A position specific substitution matrices (or weight matrices) is a variant of a standard substitution matrices in which the substitution score is based on each residue position of how conserved or non conserved the residue is between proteins of the same family

30
Q

What is a PSI-BLAST?

A

A PSI-BLAST is a BLAST variant that searches a database to find alignments of protein sequences based on a position specific substitution matrices. PSI-BLAST first runs a cycle of a regular BLAST search, usually with the BLOSUM-62 substitution matrix. This results in an initial set of related sequences, based on a predetermined E value that is usually set very stringent.

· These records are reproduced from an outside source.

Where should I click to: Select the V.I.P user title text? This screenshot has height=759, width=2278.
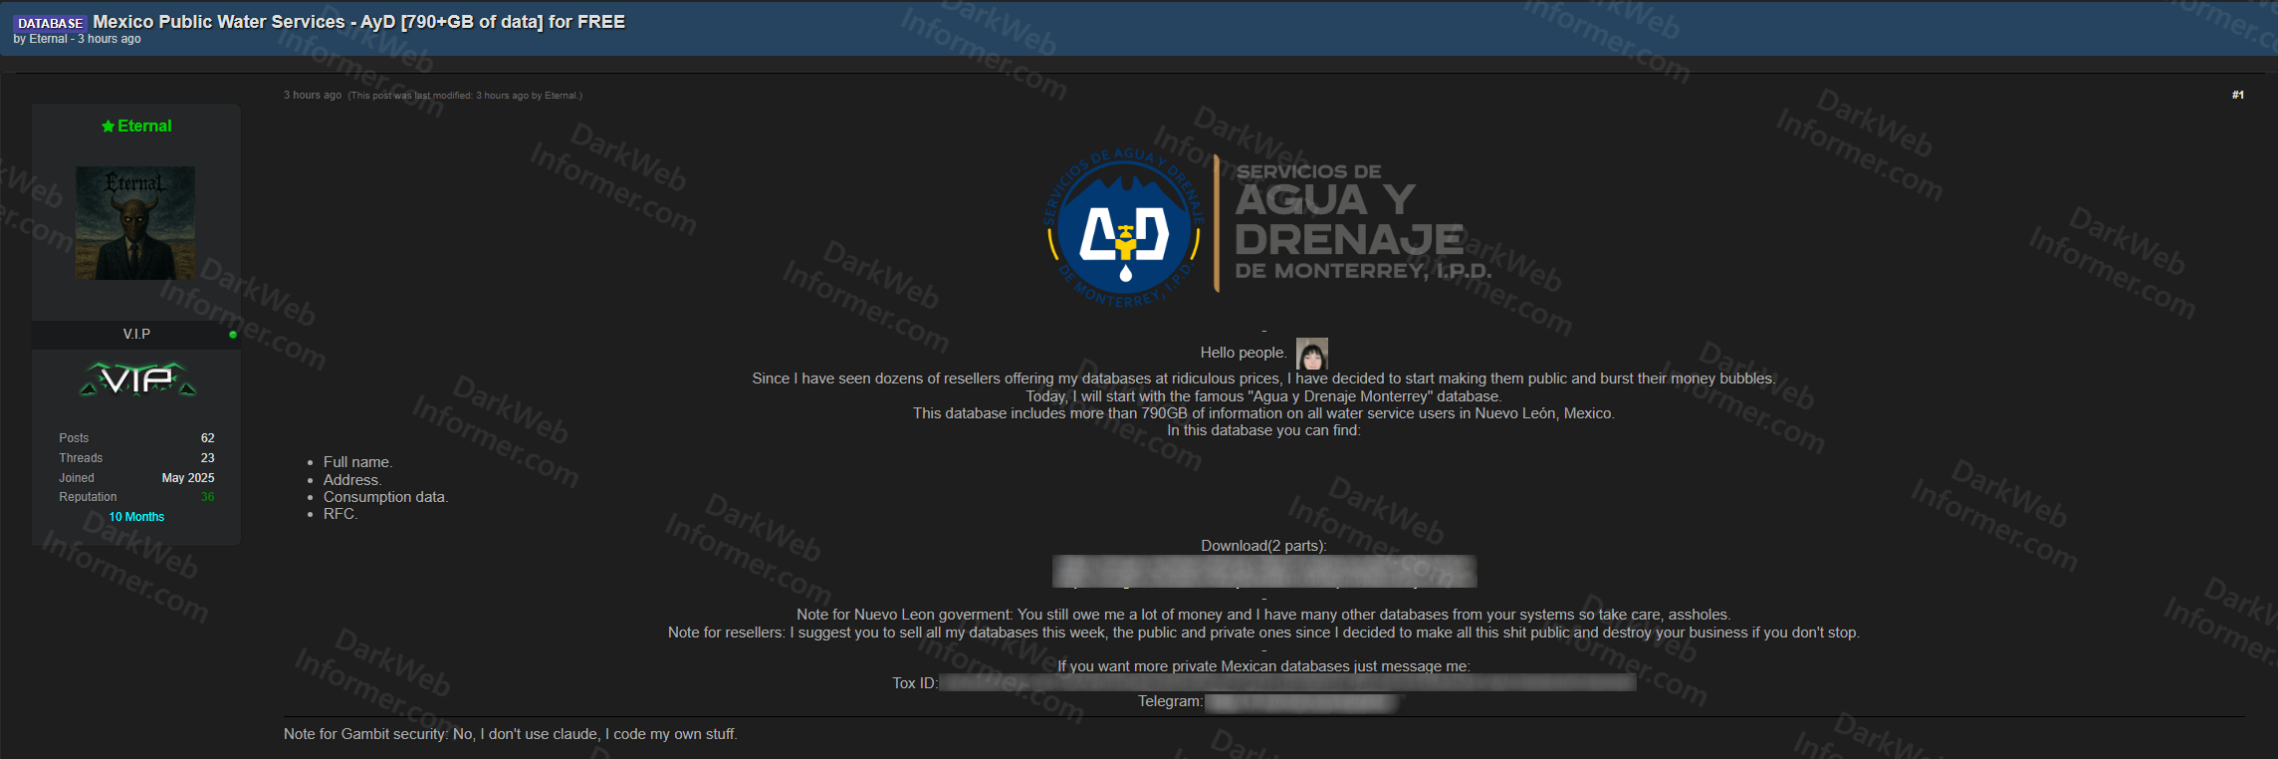(x=136, y=334)
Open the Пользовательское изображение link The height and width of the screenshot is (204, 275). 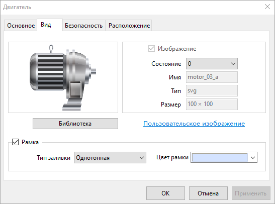tap(194, 124)
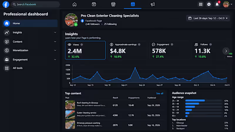
Task: Select the Views metric card
Action: click(85, 50)
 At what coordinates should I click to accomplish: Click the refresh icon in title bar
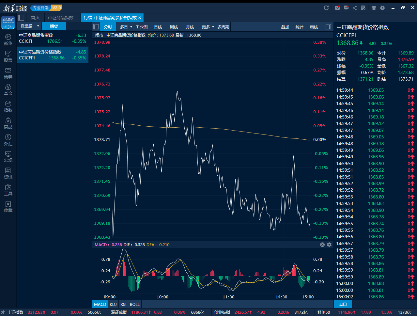coord(326,8)
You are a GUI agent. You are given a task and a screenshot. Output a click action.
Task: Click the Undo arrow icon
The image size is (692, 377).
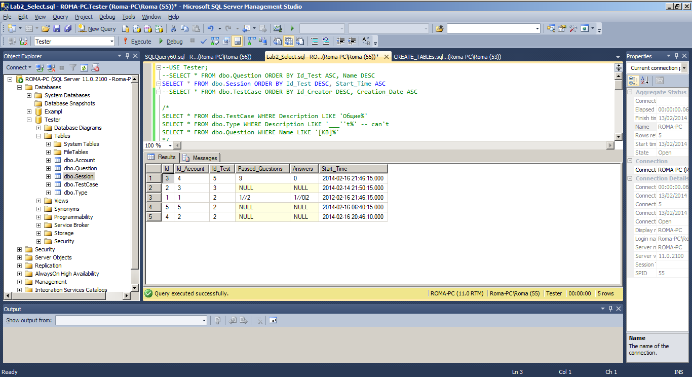(211, 29)
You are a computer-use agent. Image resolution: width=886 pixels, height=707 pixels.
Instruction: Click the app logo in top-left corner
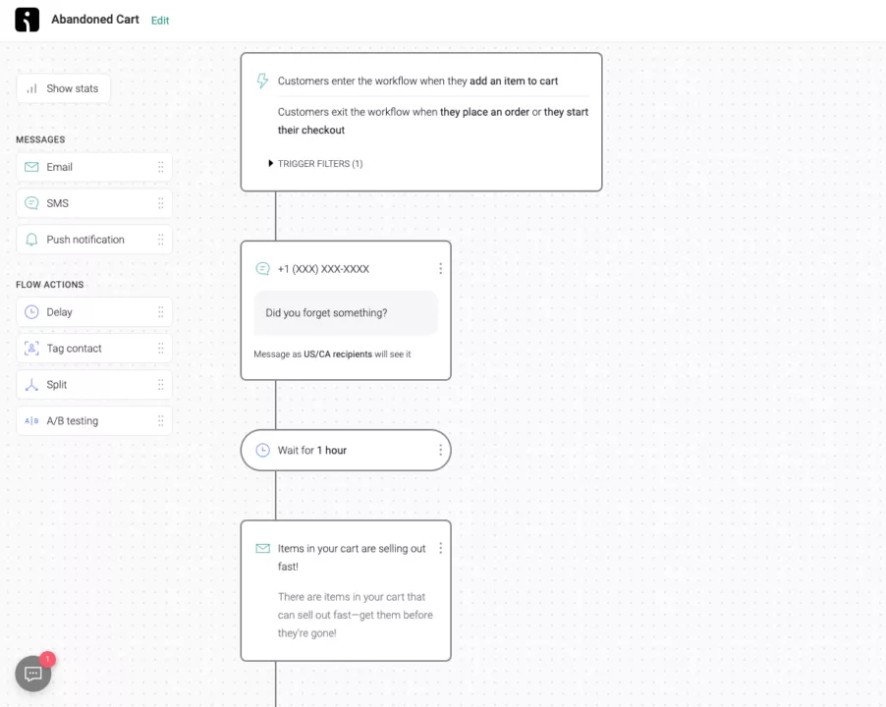pos(28,20)
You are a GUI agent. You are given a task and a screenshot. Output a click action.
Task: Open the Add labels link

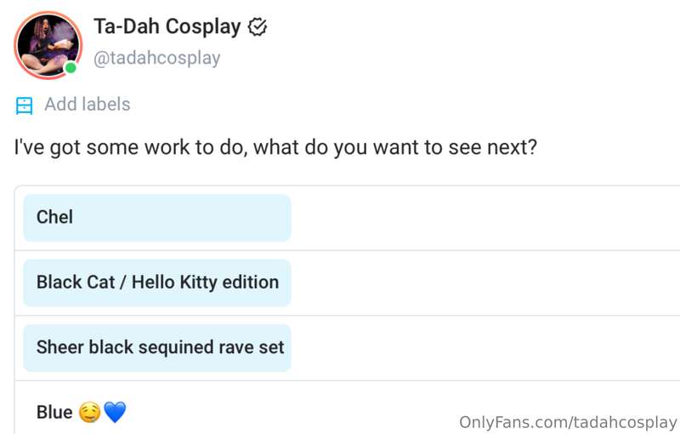pyautogui.click(x=88, y=105)
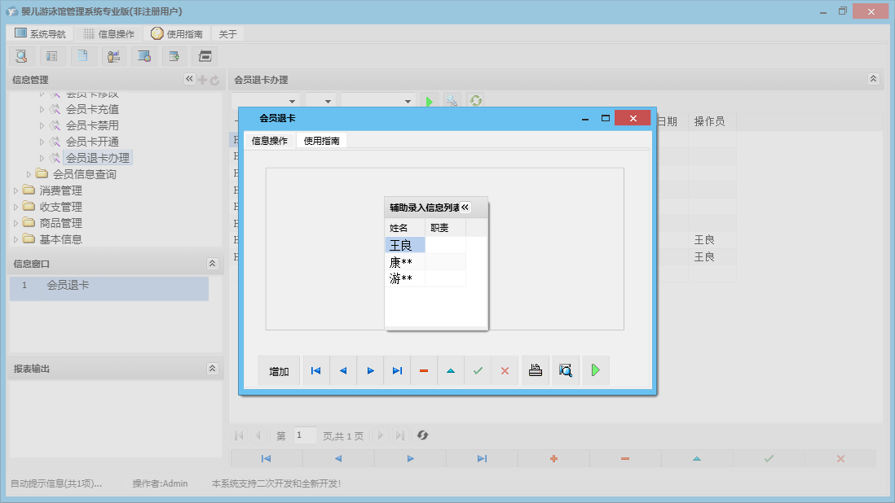
Task: Expand the 消费管理 tree folder
Action: (18, 190)
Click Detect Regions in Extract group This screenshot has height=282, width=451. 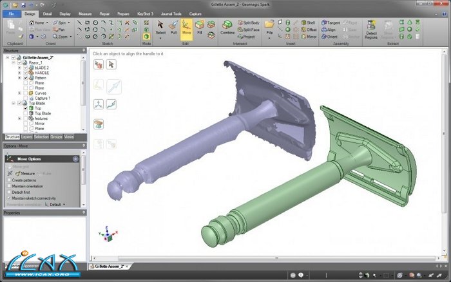point(372,28)
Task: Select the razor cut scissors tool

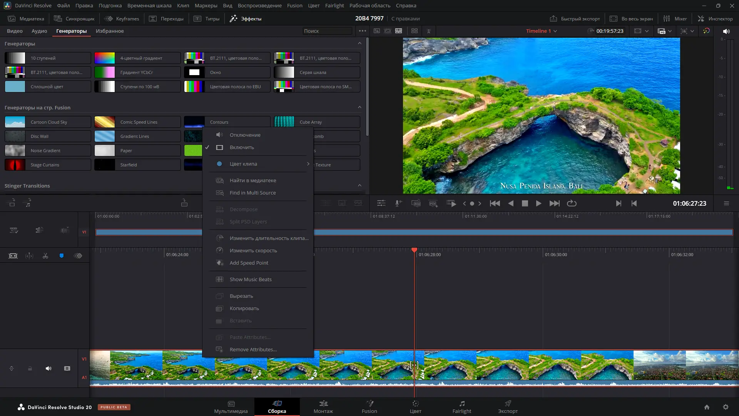Action: (45, 256)
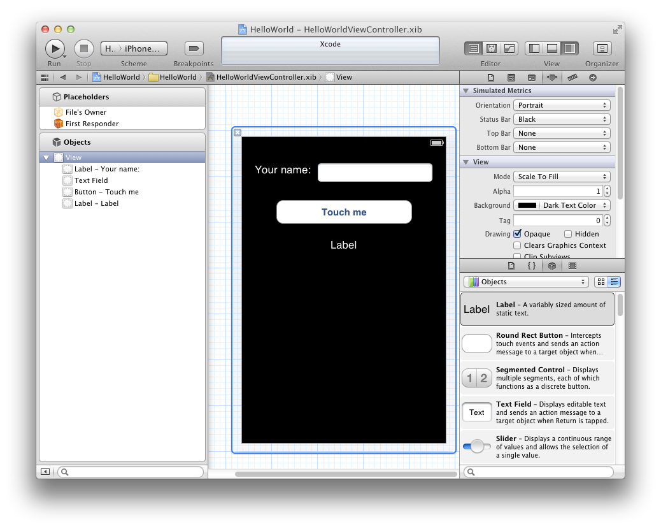
Task: Change the Status Bar dropdown from Black
Action: coord(561,119)

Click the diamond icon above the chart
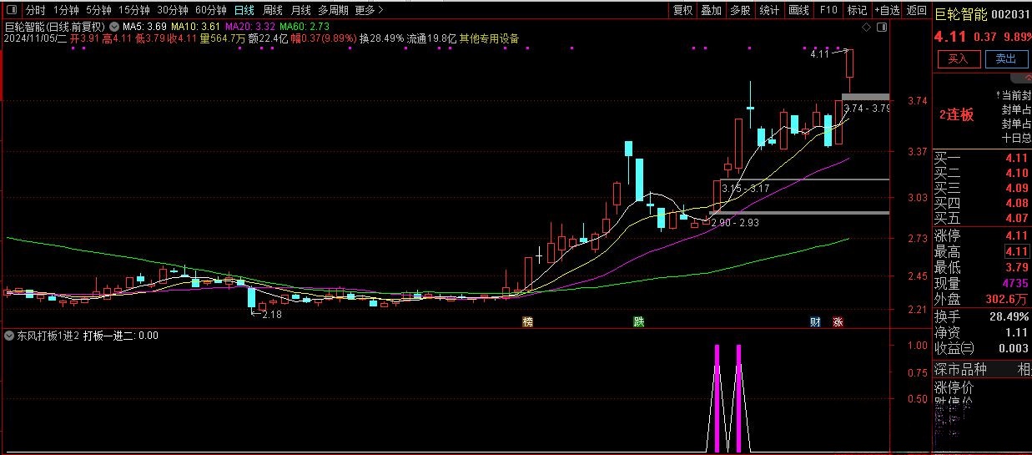pyautogui.click(x=868, y=27)
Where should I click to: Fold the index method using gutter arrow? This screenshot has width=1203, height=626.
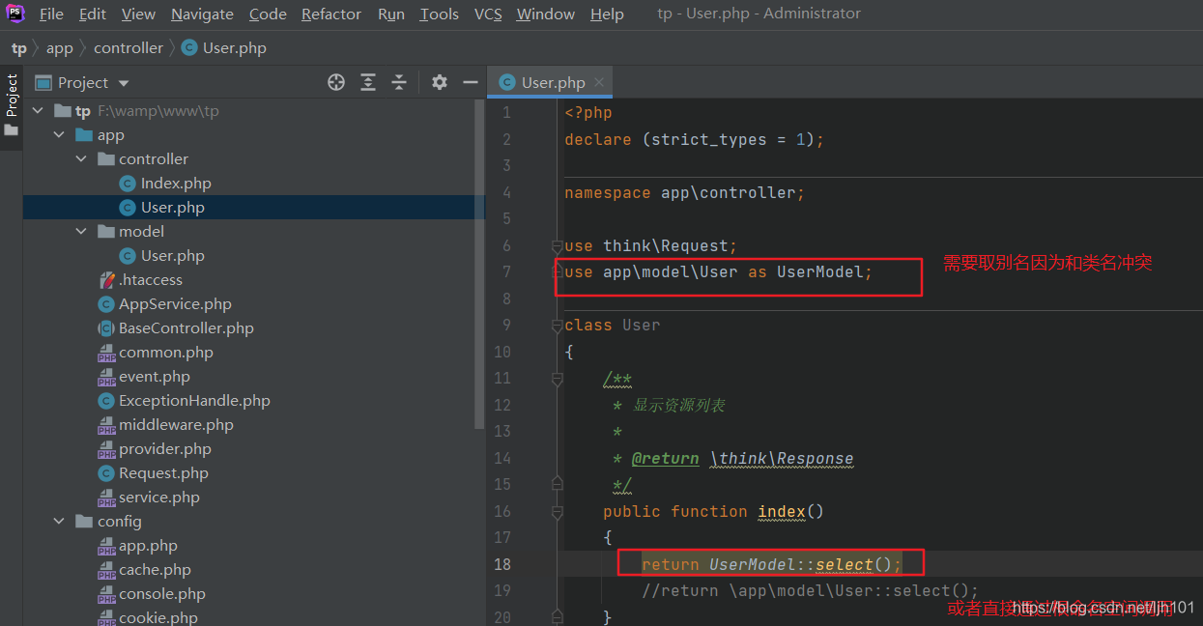556,511
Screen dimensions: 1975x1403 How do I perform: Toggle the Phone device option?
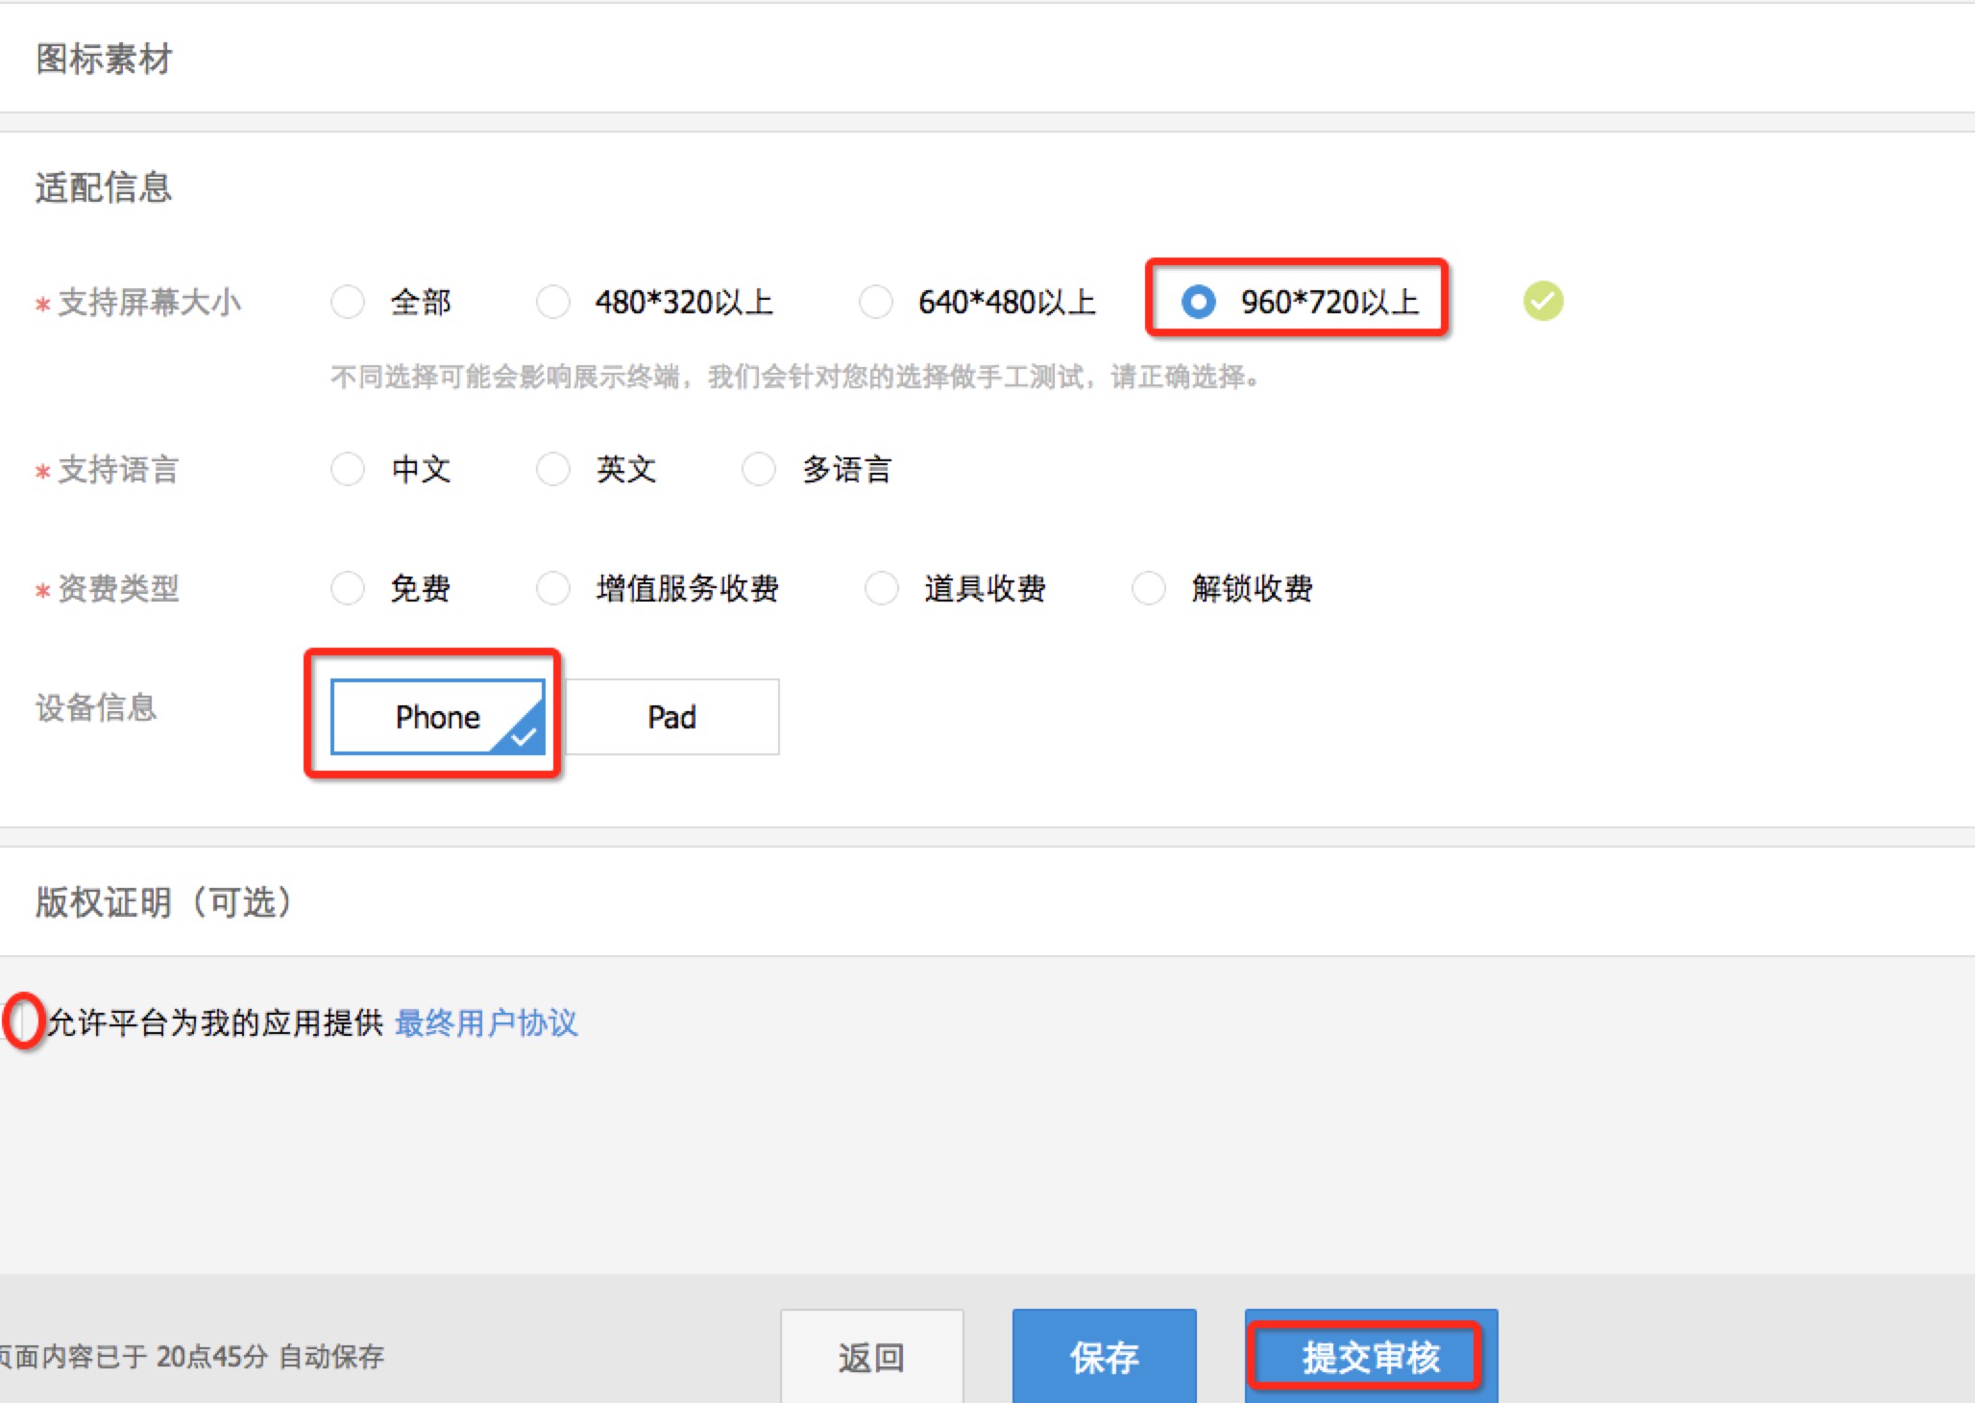[437, 717]
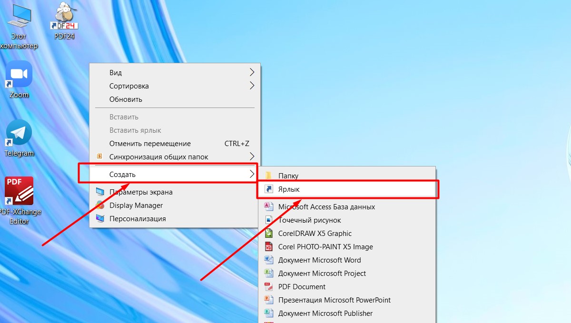Click the CorelDRAW X5 Graphic file icon
The width and height of the screenshot is (571, 323).
[269, 234]
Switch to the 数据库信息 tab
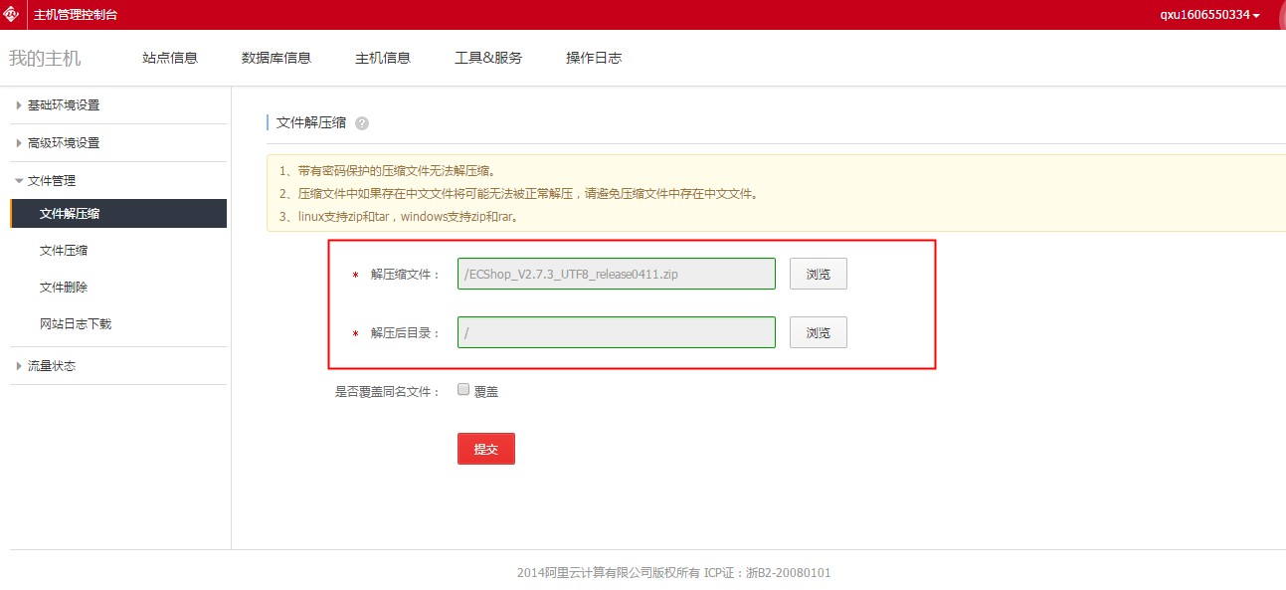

This set is used to construct a PSSM, that can substitute the BLOSUM-62. PSI-BLAST can now run a search with the PSSM, updating the PSSM for every cycle that new proteins in added to the set of related protein sequences.

31
Q

What is a protein sequence alignment logo?

A

A protein sequence alignment logo is a graphical representation of the conservation of amino acid residues in a multiple sequence alignment of proteins.

It is usually represented as a stack of letters, where each letter represents an amino acid residue, and the height of each letter is proportional to the relative frequency of that residue at that position in the alignment. The sequences are usually aligned so that the residues most similar to each other are in the same column.

It allows to quickly identify conserved and variable positions in the alignment and can be used to infer functional and structural constraints on a protein’s sequence and potentially identify functional sites.